The U.S. Department of Agriculture’s Food and Nutrition Service (USDA-FNS) requested that the committee develop the approach for a regulatory impact analysis (RIA) based on that published by USDA in support of the proposed, interim final rule. The final report will include an RIA conducted according to the approach detailed in the document, “Regulatory Impact Analysis: A Primer” provided by the Office of Information and Regulatory Analysis (OIRA, Circular A-4). In accord with that document, the RIA will include the following elements with the objective to model the impact of changes in the Special Supplemental Nutrition Program for Women, Infants, and Children (WIC) food packages on program participation, value of food packages as selected, and program cost and administration. Details of the proposed RIA approach are presented here.
- A statement of the need for the regulatory action.

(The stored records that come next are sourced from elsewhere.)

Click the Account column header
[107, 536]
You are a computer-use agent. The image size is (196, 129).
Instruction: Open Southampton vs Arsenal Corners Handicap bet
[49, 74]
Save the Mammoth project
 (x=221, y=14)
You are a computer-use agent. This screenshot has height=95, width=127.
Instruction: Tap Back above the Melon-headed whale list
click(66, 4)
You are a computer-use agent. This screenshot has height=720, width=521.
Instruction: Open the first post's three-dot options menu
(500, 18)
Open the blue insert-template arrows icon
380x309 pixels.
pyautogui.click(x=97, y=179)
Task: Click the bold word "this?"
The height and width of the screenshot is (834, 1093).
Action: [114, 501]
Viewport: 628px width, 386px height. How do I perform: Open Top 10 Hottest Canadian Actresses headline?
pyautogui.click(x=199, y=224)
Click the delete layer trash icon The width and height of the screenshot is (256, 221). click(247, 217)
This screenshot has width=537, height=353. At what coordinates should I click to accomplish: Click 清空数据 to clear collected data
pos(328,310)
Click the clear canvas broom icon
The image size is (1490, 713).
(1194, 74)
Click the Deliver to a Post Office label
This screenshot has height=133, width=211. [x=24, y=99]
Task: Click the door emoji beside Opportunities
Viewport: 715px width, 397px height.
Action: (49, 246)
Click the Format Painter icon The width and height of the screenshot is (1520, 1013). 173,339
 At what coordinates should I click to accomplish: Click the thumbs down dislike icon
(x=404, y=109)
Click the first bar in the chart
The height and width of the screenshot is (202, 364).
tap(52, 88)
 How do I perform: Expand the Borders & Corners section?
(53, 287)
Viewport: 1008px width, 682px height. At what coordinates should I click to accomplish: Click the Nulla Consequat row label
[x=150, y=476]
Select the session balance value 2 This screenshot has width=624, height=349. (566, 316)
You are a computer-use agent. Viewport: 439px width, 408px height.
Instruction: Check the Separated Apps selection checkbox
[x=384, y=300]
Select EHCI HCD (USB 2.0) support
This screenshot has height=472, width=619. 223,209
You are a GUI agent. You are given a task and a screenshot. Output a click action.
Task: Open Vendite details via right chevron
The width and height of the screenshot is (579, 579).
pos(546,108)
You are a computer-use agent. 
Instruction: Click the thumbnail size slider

The statement of need for the recommended actions will describe needed changes in WIC food packages based on the current supplemental nutritional needs of the participating WIC population and advances in nutrition science.
- A summary of the consequences of the proposed recommendations.
The RIA will develop a baseline that will describe the WIC program as it currently exists, and forecast how the current program is likely to change in the future. In this case, the baseline will describe current WIC food packages (the same as applied in the sensitivity analysis), calculate the cost of each food package, and forecast
future changes in costs based on expected changes in participation and food prices.
The RIA will also define the appropriate time horizon for analyzing future changes (anticipated to be 5 years).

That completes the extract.